The southern Appalachian Mountains are home to more kinds of mammals than any other area of eastern North America with more than 50 species documented along the Blue Ridge Parkway. Almost every Parkway visitor will see some of the more noticeable, including white-tailed deer, gray squirrels, and the ever-present groundhog, along the roadside. The black bear is the largest mammal in these mountains and, although rarely seen by park visitors, is increasing in numbers in both Virginia and North Carolina. The most opportunistic mammals - raccoons, opossums, and skunks ? are common in campgrounds and picnic areas.


From the spruce-fir forests at the highest elevations down to the valley bottoms, the Blue Ridge Parkway provides nesting habitat for northern and southern birds alike. Dozens of other species pass through the Parkway on their spring and fall migrations. In all, more than 250 bird species have been observed along the Parkway.

About 20 percent of the Parkway’s breeding birds, including veery, red-breasted nuthatch, black-throated green warbler, golden-crowned kinglet and Canada warbler, are more typically found in more northern climates. Bobolinks and eastern meadowlarks can occasionally be found singing on fence posts in the meadows and pastures.
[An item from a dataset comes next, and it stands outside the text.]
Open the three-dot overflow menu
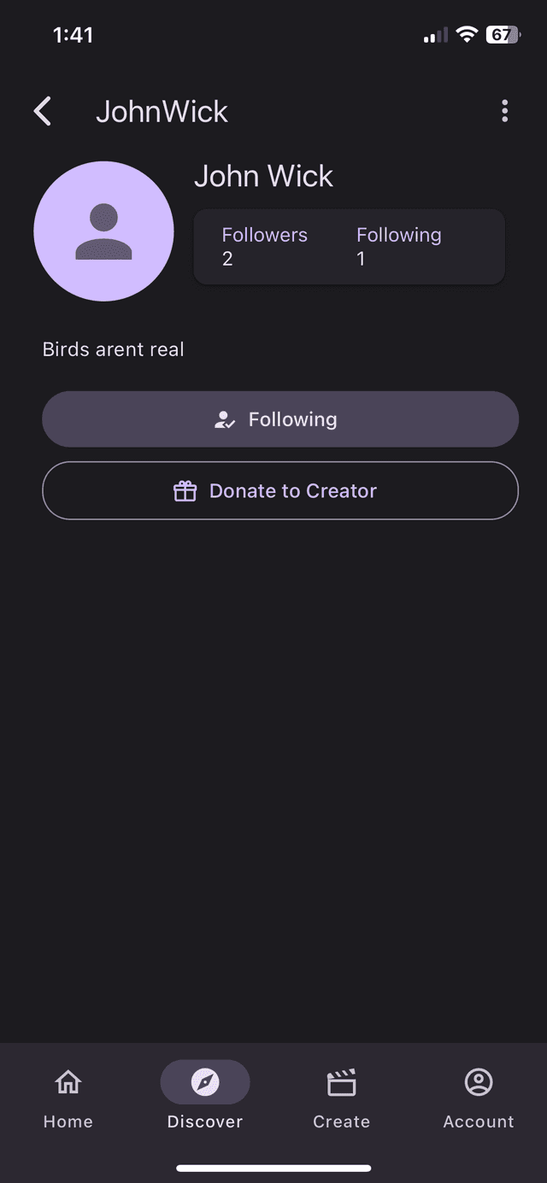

One of the greatest wildlife success stories is the return of the wild turkey, often seen in the spring with a brood of young scurrying into the woods? edge. Great blue herons and wood ducks are benefiting from the return of beavers and are often found in beaver ponds, as well as in streams and man-made lakes. Peregrine falcons, reintroduced to the Southern Appalachians, have recently begun to nest again on the Parkway.


The Southern Appalachians are considered the center of salamander diversity on earth and the Parkway sits in the heart of this zone. The abundance of rain is probably the primary factor allowing for this richness. Whether laying their eggs, living in streams, or foraging under a rotting log, salamanders depend on water to survive. Water is essential for other amphibians as well. With the first warm rains in March, wood frogs and spring peepers head to vernal pools to lay their eggs. Later bullfrogs, pickerel frogs and American toads will follow suit. By summer the Parkway is alive with the call of frogs.


Though amphibians get more attention due to their diversity, there are also many reptiles found along the Blue Ridge Parkway. On-going surveys have found 22 species of snakes, 7 species of turtles and 6 species of lizards, including one federally threatened species and two that are rare in North Carolina.

Visitors are usually most interested in the two species of poisonous snakes, Timber Rattlesnakes and Copperheads. Both of these snakes are non-aggressive, avoiding contact with people, and are seldom seen by park visitors. Mainly active at night and in the twilight, these snakes spend the day in sheltered areas where they can avoid the daytime heat. Be careful where you place your hands, especially in rocky areas! Visits to Parkway ponds and wetlands may reveal one or more species of turtles. Snapping turtles inhabit many lakes and streams, feeding on fish and other aquatic animals.